Material supplied –
- Opening Delimiter -

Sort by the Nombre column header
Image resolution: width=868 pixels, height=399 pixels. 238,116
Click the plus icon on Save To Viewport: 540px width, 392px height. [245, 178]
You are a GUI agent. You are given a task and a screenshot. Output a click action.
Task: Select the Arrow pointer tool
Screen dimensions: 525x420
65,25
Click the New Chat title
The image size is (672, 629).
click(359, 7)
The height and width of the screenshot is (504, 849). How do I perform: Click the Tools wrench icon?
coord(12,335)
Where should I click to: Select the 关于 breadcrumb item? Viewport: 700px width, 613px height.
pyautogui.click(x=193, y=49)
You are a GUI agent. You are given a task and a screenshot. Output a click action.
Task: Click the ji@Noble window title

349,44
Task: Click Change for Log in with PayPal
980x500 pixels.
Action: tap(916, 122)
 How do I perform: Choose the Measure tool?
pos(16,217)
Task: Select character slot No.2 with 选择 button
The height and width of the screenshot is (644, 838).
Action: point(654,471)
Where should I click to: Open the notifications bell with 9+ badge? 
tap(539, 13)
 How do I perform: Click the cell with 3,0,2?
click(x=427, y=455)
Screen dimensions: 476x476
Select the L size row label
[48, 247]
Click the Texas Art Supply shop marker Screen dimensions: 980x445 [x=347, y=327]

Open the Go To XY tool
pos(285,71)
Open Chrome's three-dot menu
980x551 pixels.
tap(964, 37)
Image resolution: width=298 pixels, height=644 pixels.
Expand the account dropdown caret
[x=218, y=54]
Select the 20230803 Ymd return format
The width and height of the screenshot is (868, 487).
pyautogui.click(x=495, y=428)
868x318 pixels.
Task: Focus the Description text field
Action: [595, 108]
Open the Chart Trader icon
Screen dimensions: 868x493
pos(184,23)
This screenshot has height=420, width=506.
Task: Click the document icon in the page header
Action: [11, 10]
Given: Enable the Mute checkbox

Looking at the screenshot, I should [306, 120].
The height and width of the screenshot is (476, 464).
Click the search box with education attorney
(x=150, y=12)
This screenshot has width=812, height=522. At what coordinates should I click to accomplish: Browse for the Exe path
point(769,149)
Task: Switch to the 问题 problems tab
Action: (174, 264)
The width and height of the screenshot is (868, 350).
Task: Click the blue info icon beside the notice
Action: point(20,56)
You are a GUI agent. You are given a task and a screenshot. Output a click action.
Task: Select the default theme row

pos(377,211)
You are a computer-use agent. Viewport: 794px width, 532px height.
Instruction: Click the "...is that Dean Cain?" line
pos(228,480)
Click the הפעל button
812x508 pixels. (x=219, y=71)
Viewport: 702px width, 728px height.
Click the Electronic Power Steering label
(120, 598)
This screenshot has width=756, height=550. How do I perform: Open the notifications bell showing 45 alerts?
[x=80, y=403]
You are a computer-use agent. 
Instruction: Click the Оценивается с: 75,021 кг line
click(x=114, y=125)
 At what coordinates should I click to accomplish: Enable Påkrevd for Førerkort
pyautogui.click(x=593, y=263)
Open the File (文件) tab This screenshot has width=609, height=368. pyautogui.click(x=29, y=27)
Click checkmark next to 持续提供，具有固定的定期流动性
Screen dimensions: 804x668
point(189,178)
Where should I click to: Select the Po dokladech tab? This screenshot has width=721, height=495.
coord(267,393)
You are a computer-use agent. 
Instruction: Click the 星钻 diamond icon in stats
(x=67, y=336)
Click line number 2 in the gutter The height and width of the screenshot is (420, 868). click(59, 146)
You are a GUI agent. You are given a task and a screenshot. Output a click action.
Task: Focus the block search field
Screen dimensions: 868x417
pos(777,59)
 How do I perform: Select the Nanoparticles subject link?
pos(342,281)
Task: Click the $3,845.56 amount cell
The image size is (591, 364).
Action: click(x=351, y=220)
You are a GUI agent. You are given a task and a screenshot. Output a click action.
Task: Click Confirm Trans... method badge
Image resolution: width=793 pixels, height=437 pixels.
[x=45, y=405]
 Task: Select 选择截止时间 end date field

- Closing Delimiter -

Task statement –
All of the data should be retyped exactly.

Task result –
Sort by the Nombre column header
Image resolution: width=868 pixels, height=399 pixels. 238,116
Click the plus icon on Save To Viewport: 540px width, 392px height. [245, 178]
You are a GUI agent. You are given a task and a screenshot. Output a click action.
Task: Select the Arrow pointer tool
Screen dimensions: 525x420
65,25
Click the New Chat title
The image size is (672, 629).
click(359, 7)
The height and width of the screenshot is (504, 849). How do I perform: Click the Tools wrench icon?
coord(12,335)
Where should I click to: Select the 关于 breadcrumb item? Viewport: 700px width, 613px height.
pyautogui.click(x=193, y=49)
You are a GUI agent. You are given a task and a screenshot. Output a click action.
Task: Click the ji@Noble window title

349,44
Task: Click Change for Log in with PayPal
980x500 pixels.
Action: tap(916, 122)
 How do I perform: Choose the Measure tool?
pos(16,217)
Task: Select character slot No.2 with 选择 button
The height and width of the screenshot is (644, 838).
Action: point(654,471)
Where should I click to: Open the notifications bell with 9+ badge? 
tap(539, 13)
 How do I perform: Click the cell with 3,0,2?
click(x=427, y=455)
Screen dimensions: 476x476
Select the L size row label
[48, 247]
Click the Texas Art Supply shop marker Screen dimensions: 980x445 [x=347, y=327]

Open the Go To XY tool
pos(285,71)
Open Chrome's three-dot menu
980x551 pixels.
tap(964, 37)
Image resolution: width=298 pixels, height=644 pixels.
Expand the account dropdown caret
[x=218, y=54]
Select the 20230803 Ymd return format
The width and height of the screenshot is (868, 487).
pyautogui.click(x=495, y=428)
868x318 pixels.
Task: Focus the Description text field
Action: [595, 108]
Open the Chart Trader icon
Screen dimensions: 868x493
pos(184,23)
This screenshot has height=420, width=506.
Task: Click the document icon in the page header
Action: [11, 10]
Given: Enable the Mute checkbox

Looking at the screenshot, I should [306, 120].
The height and width of the screenshot is (476, 464).
Click the search box with education attorney
(x=150, y=12)
This screenshot has width=812, height=522. At what coordinates should I click to accomplish: Browse for the Exe path
point(769,149)
Task: Switch to the 问题 problems tab
Action: (174, 264)
The width and height of the screenshot is (868, 350).
Task: Click the blue info icon beside the notice
Action: point(20,56)
You are a GUI agent. You are given a task and a screenshot. Output a click action.
Task: Select the default theme row

pos(377,211)
You are a computer-use agent. Viewport: 794px width, 532px height.
Instruction: Click the "...is that Dean Cain?" line
pos(228,480)
Click the הפעל button
812x508 pixels. (x=219, y=71)
Viewport: 702px width, 728px height.
Click the Electronic Power Steering label
(120, 598)
This screenshot has width=756, height=550. How do I perform: Open the notifications bell showing 45 alerts?
[x=80, y=403]
You are a computer-use agent. 
Instruction: Click the Оценивается с: 75,021 кг line
click(x=114, y=125)
 At what coordinates should I click to accomplish: Enable Påkrevd for Førerkort
pyautogui.click(x=593, y=263)
Open the File (文件) tab This screenshot has width=609, height=368. pyautogui.click(x=29, y=27)
Click checkmark next to 持续提供，具有固定的定期流动性
Screen dimensions: 804x668
point(189,178)
Where should I click to: Select the Po dokladech tab? This screenshot has width=721, height=495.
coord(267,393)
You are a computer-use agent. 
Instruction: Click the 星钻 diamond icon in stats
(x=67, y=336)
Click line number 2 in the gutter The height and width of the screenshot is (420, 868). click(59, 146)
You are a GUI agent. You are given a task and a screenshot. Output a click action.
Task: Focus the block search field
Screen dimensions: 868x417
pos(777,59)
 How do I perform: Select the Nanoparticles subject link?
pos(342,281)
Task: Click the $3,845.56 amount cell
The image size is (591, 364).
Action: click(x=351, y=220)
You are a GUI agent. You are given a task and a screenshot. Output a click action.
Task: Click Confirm Trans... method badge
Image resolution: width=793 pixels, height=437 pixels.
[x=45, y=405]
 Task: Select 选择截止时间 end date field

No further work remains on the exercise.